Robin — December 17, 1908

December 17, 1908

Kelowna, B. C.

My dearest Kathleen,

I got your letter [Kathleen–December 3, 1908] today with the account of your interview with Mr. Chappell.  Assuredly I laughed.  I should love to have seen your face under cross-examination.  Mr. Chappell of all people–his unfortunate impediment would make such a conversation doubly embarassing.  I admire his astuteness in getting away when he saw he had made a break, for he probably knew as well as you did that he was talking to Miss Freer.  I am sure there is a sequel because he would be sure to spend the rest of the day telling all his friends about it and pointing you out as the girl he mistook for Miss Freer.  I conclude though that it is a fairly well known fact by this time, so I suppose your aunt has talked the matter over with a good many people who have all retailed it to their dearest friends and probably you will have a few more conversations of the same kind.  I expect that “Mummie” does quite a lot of talking herself to anybody who happens to go to tea at Daylesford.  
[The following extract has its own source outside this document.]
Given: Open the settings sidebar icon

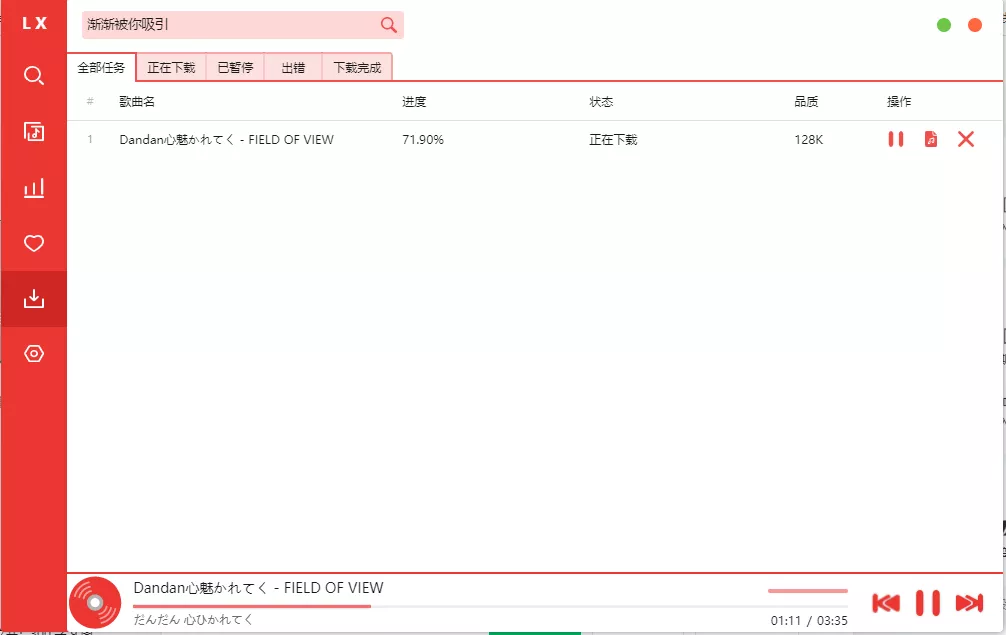Looking at the screenshot, I should coord(33,353).
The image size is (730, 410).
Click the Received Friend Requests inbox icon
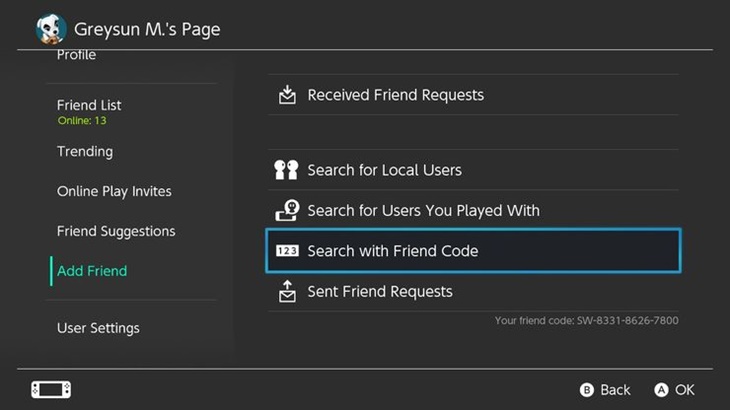[287, 94]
I am going to another dance on Friday night, “The Curlers’ Ball”.  I am not the least keen about it and don’t really know why I’m going, except that it’s no good staying at home.  I feel rather like Damocles must have done with a sword suspended over his head, except that he could move out of the way and I have still some little while to wait before I know whether the sword will fall or not.

We have got a return of the cold weather but no snow so I hope to get some more skating at the Mallams’ next Sunday.  Harry Leigh and I went to the Cleminsons’ last week end and played bridge most of the time except for a spell of vingt et un at which I had preposterous luck.  It is purely a gambling game and at such I always lose.  I always enjoy it though, so I suppose by nature I am a bit of a gambler; but the necessity for economy and a modicum of common sense tells me that such luxuries are not for the likes of me.  I brought back two black kittens from the Cleminsons’ which about this hour of the night (10:00 o’clock) seem to go off their heads and chase each other madly all over the furniture, to the great disgust of a rather dignified spaniel who occupies the other chair in front of the fire.
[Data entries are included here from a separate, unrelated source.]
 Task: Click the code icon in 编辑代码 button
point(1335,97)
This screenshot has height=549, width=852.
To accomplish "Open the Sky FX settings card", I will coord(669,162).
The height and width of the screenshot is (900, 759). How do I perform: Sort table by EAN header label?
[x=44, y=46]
I stained the floor of the best room upstairs today.  I don’t think it’s quite what I meant but perhaps when it’s had another coat it will be all right.  I hope to get the whole upstairs done in the course of time.
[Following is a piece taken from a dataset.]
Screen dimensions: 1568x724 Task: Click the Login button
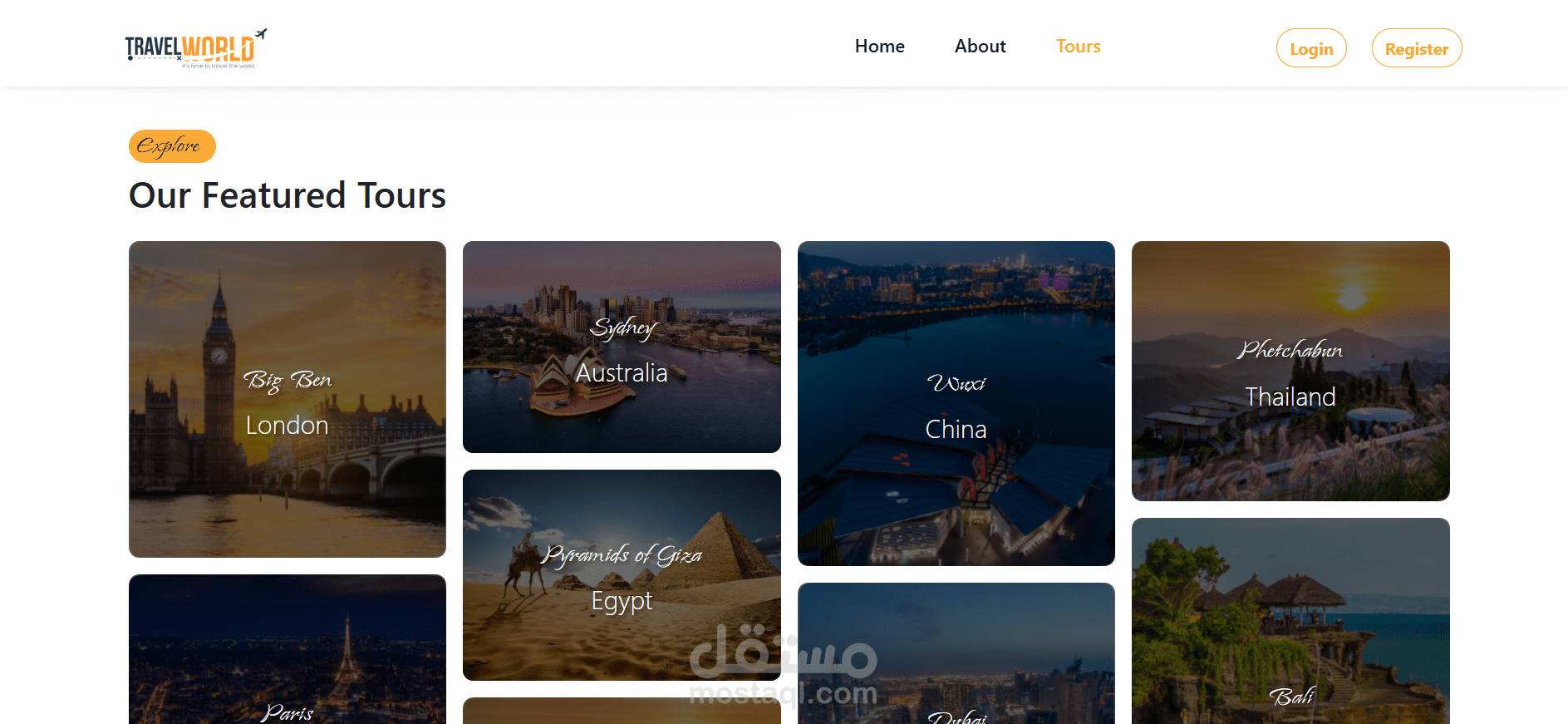[1311, 48]
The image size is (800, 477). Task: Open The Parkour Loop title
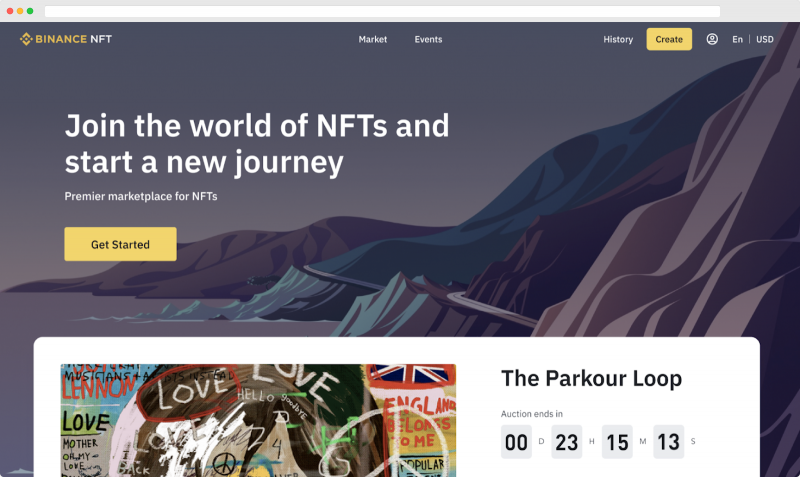click(591, 379)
There is very little doing just now and yet the time seems to go at a tremendous speed, that is, when I look back; but looking forward one thinks that next week will never come.  I nearly always go away from Saturday to Monday, which only leaves four clear days at home and two afternoons of that are taken up going to town; and what little time remains is taken up with odd jobs like building the engine house (which is now finished), making and hanging a couple of gates, and generally getting things ship-shape either inside or outside; and the evenings for some reason are never too long.  We usuallly have supper over and everything washed up by 7:00 o’clock and yet it’s usually nearer 11:00 o’clock than 10:00 when I go to bed, and if I have a book worth reading sometimes a good deal later.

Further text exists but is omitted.